-- ENTRIES SUPPLIED follows --
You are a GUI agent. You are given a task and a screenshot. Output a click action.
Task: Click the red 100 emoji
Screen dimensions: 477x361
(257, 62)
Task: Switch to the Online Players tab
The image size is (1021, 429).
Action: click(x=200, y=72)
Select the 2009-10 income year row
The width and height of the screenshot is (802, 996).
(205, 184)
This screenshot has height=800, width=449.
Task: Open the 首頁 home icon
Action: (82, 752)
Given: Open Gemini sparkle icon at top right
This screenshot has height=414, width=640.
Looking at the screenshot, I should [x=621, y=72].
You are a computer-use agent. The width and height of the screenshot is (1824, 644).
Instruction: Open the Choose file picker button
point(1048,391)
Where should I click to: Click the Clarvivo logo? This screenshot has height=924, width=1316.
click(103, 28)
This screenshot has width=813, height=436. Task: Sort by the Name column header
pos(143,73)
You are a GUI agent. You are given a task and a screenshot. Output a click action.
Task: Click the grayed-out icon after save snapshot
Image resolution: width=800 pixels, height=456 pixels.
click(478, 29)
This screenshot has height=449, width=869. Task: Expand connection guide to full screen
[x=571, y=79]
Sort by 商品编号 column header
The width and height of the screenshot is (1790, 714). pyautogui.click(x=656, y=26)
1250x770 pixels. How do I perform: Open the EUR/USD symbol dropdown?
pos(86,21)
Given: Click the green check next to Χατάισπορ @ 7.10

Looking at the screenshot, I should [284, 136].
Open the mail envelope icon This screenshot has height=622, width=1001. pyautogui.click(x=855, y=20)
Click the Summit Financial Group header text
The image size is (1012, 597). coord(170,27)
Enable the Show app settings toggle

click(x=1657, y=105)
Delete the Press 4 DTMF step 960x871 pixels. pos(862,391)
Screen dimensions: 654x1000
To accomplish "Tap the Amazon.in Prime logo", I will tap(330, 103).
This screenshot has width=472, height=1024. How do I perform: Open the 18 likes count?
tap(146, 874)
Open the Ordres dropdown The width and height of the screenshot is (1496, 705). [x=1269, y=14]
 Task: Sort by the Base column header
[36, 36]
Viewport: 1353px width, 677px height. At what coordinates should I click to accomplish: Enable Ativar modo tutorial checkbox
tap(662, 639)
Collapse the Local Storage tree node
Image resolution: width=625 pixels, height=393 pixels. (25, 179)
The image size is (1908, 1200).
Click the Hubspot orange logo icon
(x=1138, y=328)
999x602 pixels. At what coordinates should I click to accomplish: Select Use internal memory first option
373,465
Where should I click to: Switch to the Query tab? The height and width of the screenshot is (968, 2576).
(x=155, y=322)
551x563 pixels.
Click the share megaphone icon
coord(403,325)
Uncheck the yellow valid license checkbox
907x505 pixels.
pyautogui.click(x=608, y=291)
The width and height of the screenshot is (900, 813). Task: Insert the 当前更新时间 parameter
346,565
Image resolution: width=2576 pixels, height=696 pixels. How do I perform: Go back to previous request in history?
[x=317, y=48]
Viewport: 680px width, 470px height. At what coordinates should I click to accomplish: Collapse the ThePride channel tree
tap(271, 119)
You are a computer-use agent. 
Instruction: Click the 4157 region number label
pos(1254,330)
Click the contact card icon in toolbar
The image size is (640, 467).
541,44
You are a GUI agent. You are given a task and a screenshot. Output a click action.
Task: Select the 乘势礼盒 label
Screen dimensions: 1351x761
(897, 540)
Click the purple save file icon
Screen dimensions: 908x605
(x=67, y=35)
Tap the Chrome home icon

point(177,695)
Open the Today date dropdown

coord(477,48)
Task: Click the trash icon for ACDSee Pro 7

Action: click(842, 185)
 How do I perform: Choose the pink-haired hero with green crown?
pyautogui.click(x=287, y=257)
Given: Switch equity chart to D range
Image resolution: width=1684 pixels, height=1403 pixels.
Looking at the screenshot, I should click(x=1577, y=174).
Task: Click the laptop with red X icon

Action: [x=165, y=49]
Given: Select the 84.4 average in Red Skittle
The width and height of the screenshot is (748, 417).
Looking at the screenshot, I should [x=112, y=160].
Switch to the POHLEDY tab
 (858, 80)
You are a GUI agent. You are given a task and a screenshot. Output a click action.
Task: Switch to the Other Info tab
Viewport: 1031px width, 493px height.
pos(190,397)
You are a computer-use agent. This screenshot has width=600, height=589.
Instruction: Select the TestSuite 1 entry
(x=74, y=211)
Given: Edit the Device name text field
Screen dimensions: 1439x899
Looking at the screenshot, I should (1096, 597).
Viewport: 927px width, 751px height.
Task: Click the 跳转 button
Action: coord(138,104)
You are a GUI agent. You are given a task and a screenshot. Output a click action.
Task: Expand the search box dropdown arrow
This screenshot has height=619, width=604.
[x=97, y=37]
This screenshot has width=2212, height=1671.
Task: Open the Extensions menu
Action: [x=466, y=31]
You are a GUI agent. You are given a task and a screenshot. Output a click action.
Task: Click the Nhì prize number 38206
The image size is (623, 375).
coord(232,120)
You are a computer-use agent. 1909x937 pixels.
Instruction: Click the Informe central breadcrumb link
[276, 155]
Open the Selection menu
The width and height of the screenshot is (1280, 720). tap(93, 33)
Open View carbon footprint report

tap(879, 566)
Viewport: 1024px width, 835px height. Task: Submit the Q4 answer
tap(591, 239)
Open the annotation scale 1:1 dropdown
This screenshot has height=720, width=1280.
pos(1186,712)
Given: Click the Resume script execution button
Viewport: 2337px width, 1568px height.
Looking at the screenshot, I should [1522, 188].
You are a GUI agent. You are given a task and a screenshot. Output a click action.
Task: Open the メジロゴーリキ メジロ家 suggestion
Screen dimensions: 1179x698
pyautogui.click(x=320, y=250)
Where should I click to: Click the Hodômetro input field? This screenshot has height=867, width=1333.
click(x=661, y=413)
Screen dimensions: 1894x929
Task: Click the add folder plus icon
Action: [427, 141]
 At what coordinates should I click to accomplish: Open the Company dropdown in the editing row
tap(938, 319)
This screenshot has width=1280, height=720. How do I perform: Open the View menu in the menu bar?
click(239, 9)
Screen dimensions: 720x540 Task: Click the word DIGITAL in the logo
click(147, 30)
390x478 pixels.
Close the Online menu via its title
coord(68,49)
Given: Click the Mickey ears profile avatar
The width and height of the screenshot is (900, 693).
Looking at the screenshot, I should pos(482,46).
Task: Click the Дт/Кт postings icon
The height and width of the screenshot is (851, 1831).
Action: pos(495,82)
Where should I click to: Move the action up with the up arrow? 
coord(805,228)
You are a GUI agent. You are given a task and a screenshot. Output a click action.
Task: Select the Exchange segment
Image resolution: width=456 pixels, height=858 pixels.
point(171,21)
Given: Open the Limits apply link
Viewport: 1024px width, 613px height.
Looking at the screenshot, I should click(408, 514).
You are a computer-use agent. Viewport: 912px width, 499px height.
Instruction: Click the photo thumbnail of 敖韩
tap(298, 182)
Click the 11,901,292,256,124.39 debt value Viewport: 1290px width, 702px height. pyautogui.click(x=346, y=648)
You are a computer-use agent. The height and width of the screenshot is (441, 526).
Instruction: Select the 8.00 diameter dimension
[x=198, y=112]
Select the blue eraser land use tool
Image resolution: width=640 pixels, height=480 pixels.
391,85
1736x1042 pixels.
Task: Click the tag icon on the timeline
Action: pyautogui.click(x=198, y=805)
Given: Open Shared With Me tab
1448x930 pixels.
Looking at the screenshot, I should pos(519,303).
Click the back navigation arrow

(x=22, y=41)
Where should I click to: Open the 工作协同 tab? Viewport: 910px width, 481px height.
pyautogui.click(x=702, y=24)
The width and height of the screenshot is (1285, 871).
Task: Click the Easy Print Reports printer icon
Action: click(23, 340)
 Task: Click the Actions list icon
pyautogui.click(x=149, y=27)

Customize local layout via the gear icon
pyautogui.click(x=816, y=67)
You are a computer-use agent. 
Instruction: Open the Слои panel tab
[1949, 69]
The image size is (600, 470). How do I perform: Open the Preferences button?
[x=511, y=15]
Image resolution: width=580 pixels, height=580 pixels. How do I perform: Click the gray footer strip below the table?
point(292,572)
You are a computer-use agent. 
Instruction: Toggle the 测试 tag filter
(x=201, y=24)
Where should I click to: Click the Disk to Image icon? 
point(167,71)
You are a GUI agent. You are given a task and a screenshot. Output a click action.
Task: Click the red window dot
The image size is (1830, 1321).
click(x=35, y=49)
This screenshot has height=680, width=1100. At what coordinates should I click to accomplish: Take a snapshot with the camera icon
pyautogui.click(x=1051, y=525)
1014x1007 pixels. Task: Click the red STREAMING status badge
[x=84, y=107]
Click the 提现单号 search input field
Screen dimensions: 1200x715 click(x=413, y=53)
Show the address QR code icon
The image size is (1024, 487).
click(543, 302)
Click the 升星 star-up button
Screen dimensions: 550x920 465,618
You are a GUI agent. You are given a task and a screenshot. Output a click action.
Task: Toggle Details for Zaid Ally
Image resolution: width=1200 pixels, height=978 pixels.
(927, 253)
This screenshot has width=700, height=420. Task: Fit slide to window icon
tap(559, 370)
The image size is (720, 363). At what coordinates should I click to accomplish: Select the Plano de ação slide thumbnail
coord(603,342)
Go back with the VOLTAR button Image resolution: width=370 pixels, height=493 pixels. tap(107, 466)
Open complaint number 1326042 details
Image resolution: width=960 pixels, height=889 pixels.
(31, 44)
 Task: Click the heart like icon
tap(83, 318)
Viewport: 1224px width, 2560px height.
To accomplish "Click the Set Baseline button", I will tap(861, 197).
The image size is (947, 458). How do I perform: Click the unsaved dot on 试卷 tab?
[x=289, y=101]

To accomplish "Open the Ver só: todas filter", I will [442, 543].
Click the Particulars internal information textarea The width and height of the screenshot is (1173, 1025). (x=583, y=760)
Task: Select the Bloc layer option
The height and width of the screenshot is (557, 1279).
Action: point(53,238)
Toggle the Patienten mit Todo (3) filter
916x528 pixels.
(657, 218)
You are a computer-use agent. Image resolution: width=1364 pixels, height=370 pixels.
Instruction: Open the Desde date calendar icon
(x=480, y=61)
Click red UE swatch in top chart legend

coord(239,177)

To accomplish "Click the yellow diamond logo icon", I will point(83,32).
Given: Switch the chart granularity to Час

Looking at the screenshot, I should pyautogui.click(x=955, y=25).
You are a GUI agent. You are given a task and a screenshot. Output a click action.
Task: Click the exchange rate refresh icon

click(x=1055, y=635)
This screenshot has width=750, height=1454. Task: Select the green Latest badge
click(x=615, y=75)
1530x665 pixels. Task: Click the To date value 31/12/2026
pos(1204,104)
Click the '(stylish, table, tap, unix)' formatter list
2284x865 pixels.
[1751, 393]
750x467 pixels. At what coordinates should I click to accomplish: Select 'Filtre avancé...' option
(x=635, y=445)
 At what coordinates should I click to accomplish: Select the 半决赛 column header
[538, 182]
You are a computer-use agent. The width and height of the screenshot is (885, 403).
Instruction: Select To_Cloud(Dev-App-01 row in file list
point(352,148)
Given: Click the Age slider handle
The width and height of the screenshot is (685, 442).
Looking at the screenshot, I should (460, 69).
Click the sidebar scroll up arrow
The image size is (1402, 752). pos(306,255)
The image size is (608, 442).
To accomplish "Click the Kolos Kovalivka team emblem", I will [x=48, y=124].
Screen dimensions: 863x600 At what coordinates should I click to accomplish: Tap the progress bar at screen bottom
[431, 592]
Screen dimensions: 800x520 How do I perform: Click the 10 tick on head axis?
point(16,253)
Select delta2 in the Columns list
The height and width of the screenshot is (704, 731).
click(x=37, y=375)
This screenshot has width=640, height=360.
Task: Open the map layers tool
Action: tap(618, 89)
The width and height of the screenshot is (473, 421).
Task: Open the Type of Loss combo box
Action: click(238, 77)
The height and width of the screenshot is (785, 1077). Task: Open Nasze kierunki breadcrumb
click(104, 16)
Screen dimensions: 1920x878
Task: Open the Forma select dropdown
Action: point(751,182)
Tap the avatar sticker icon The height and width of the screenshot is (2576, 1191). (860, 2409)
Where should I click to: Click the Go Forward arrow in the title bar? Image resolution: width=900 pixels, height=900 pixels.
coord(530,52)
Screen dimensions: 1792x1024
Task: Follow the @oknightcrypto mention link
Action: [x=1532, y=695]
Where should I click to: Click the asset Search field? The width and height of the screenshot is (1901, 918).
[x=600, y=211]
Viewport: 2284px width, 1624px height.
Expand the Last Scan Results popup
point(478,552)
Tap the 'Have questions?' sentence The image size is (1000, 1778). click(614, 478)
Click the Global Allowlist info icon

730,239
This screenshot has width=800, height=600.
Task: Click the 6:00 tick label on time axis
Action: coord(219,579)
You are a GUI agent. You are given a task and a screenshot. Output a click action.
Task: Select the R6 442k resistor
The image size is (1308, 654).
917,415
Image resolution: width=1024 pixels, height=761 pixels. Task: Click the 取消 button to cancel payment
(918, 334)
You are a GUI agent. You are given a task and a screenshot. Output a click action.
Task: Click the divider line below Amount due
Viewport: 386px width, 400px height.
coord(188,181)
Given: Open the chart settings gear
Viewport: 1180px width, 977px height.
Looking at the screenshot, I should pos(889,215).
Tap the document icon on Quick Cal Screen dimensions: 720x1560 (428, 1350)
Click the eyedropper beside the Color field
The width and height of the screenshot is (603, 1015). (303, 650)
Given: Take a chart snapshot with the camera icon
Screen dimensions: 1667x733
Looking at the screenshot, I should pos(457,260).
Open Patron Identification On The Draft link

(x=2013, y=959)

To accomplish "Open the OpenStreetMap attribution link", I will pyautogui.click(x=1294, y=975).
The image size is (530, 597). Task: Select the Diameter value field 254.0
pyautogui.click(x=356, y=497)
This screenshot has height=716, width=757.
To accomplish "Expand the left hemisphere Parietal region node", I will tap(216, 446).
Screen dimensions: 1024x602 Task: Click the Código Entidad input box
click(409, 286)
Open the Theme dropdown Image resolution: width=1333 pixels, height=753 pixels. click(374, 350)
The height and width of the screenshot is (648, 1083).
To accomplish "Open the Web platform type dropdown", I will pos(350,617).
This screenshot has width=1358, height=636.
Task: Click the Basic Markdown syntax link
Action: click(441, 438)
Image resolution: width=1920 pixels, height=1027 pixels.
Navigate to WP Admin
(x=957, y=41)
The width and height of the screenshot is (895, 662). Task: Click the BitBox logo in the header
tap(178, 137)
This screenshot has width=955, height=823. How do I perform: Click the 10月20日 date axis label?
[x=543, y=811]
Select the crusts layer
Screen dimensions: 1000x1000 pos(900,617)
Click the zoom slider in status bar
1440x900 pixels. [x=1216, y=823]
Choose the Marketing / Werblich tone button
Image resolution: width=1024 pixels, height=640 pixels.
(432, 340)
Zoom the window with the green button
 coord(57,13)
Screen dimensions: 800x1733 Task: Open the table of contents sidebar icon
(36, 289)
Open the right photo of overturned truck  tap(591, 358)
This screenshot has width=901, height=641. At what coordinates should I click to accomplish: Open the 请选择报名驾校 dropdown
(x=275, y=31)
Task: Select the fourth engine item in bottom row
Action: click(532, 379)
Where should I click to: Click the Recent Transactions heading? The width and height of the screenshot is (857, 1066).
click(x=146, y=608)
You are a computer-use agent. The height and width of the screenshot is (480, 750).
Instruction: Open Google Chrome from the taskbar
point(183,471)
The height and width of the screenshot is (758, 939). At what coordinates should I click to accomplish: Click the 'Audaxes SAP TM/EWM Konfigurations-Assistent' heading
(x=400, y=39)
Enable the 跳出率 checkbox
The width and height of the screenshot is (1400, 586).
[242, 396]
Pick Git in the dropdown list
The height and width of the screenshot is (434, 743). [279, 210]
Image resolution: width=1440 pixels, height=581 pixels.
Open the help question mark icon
-- ENTRIES SUPPLIED concluded --
## THE TASK
List every line above that contains the word "right".

## EXPECTED OUTPUT
Given: Open Gemini sparkle icon at top right
Open the right photo of overturned truck  tap(591, 358)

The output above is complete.